Agora, sem estes registros, resta a mim confiar na memória. A mesma que carrega o frescor da primeira vez em que a vi, perdida nos corredores da mesma universidade de sempre. Nossos olhares cruzaram e se detiveram pelo tempo necessário para um suspiro que repito nesse exato momento em que a transformo nestas linhas-tão-nossas.
Era novembro. Era a noite da minha banca de avaliação. Eu acabava de mandar aquele curso às favas e me deparava com o que seria a pura glória em meus próximos anos.
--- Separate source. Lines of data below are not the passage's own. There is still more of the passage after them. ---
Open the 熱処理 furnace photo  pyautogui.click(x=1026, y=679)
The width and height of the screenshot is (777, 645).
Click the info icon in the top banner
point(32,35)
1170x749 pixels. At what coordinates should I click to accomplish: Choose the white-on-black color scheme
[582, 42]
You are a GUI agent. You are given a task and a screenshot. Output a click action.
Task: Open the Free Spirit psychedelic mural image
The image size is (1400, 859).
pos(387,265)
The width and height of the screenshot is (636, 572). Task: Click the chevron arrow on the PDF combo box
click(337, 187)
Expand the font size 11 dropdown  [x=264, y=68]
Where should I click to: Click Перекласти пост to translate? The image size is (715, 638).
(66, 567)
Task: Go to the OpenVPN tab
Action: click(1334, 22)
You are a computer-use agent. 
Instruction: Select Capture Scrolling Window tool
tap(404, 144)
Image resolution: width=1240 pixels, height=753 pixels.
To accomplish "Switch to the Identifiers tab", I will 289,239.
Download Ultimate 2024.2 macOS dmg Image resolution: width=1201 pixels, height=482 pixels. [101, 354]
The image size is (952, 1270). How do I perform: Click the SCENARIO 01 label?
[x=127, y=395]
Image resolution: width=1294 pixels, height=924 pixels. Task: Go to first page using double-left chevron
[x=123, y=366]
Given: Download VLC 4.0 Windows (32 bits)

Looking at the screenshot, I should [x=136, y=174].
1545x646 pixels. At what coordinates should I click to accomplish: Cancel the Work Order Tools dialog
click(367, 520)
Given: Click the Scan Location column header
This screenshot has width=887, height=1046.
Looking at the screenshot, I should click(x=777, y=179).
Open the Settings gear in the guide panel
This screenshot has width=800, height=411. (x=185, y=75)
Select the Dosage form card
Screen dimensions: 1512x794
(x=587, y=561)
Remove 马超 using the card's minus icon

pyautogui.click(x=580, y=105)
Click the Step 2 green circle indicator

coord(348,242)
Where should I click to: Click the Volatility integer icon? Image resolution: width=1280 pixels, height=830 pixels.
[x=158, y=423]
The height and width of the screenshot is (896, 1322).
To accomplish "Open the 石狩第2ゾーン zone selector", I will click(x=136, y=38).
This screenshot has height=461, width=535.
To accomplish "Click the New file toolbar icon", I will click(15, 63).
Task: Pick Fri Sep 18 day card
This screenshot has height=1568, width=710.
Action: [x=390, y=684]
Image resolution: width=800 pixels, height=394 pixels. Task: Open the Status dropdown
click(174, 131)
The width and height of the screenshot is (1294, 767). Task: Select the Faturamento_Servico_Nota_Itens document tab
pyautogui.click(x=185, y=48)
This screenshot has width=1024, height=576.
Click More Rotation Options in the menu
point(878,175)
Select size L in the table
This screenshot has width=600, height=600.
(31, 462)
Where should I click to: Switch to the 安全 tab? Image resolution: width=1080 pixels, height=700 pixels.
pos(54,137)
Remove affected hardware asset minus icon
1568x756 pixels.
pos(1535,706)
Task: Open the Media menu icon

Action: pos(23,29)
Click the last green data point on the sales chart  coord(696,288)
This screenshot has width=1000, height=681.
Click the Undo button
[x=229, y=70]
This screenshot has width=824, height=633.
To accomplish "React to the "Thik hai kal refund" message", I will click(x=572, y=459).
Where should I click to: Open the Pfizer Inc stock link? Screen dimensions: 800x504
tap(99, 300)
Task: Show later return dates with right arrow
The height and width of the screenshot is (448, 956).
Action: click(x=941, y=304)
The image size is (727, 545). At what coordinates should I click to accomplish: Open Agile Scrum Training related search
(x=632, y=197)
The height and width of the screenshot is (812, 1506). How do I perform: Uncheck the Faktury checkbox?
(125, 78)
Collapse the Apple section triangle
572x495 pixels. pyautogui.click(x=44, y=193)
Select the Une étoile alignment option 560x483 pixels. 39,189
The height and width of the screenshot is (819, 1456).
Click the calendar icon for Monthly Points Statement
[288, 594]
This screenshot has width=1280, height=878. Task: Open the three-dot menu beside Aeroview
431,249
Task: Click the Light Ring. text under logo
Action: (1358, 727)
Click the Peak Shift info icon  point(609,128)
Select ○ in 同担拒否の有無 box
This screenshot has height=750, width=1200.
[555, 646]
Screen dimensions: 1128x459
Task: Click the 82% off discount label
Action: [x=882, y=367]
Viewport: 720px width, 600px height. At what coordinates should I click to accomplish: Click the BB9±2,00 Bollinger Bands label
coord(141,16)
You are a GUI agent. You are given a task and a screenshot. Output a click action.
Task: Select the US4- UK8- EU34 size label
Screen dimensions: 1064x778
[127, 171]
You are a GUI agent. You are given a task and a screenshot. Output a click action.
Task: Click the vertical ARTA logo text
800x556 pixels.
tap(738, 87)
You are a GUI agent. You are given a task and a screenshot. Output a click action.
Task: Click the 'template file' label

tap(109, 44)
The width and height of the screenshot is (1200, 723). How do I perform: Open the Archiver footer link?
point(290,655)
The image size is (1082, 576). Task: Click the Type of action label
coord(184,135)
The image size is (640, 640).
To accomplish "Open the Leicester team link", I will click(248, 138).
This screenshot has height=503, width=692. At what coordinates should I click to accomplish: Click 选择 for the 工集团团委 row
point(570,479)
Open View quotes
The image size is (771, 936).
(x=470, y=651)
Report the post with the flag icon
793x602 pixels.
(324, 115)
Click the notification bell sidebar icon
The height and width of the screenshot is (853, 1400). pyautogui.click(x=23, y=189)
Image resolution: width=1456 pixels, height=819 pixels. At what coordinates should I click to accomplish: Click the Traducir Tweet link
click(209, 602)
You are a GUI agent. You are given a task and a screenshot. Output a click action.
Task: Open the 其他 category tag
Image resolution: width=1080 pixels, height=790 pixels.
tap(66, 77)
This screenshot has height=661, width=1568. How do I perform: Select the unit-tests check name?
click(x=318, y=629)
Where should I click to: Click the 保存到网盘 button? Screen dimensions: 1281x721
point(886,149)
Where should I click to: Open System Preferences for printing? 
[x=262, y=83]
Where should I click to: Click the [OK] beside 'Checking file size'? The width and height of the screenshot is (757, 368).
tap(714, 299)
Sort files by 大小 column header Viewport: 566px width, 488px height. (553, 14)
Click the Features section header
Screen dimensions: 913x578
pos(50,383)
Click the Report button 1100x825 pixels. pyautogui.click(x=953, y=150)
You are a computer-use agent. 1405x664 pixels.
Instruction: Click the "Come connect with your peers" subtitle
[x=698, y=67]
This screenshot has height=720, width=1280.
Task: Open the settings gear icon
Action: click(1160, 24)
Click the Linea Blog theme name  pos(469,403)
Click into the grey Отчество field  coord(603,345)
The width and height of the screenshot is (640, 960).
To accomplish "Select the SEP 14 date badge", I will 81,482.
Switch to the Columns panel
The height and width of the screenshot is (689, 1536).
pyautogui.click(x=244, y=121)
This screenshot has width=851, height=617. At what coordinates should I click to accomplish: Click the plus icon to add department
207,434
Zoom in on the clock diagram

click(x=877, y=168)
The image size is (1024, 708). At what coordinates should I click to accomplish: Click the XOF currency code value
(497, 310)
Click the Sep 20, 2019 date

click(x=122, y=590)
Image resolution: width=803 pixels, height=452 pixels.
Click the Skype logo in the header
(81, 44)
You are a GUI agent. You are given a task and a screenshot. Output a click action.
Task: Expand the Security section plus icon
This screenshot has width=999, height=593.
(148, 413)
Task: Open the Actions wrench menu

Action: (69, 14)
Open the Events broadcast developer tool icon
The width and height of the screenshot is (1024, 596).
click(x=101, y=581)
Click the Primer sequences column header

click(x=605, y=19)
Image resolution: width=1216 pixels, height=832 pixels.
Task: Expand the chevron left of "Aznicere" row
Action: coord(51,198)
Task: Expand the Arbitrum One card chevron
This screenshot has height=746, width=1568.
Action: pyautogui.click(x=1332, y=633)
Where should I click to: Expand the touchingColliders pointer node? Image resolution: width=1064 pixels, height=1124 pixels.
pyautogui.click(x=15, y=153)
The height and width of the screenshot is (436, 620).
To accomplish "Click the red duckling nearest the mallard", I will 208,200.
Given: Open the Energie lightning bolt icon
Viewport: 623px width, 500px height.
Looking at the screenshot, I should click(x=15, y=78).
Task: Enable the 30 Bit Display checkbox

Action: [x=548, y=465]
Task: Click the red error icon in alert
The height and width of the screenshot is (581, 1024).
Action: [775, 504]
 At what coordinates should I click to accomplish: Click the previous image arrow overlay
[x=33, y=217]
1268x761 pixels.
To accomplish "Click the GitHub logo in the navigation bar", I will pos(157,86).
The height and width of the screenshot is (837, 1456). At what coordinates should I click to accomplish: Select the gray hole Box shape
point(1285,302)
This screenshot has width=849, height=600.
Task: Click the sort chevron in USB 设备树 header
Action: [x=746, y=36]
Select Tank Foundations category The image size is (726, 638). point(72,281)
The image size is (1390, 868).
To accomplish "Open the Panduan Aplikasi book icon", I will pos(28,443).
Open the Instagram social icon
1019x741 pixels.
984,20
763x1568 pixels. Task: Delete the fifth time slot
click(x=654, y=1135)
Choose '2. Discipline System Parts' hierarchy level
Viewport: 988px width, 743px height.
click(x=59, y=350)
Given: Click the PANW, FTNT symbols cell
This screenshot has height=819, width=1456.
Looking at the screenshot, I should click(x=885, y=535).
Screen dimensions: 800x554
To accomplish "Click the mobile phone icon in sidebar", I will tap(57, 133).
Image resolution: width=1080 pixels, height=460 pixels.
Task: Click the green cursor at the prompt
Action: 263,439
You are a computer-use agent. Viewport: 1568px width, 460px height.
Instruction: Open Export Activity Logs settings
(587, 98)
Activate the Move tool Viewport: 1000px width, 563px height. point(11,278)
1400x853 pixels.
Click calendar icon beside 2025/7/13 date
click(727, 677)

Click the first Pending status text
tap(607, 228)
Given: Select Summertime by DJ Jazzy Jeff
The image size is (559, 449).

Juntos conhecemos o mundo. Inventamos a realidade em nosso quarto. Deitados na cama com as pernas para cima, esticando as cobertas, construímos castelos. Regíamos nosso próprio tempo.
Nada
passou
tudo
existe.
Aqui.
Editamos memórias às nossas maneiras.
Sei que nem tudo é realidade, mas tenho a certeza de que nem sempre precisamos das coisas como elas realmente foram, pois temos sempre a melhor-versão-que-nos-convém. E elas nos bastam, nos convencem.
Sem nosso backup, o que me resta é a esmagadora saudade de você, que me acorda e coloca para dormir em todos esses meus-dias-só. Além da tulipa vermelha que conservo em um copo d’água na janela do quarto, trocando-a toda terça-feira, como não morresse nunca. Assim como as lembranças, que restauram constantemente todas as partes que se foram de mim desde que você partiu.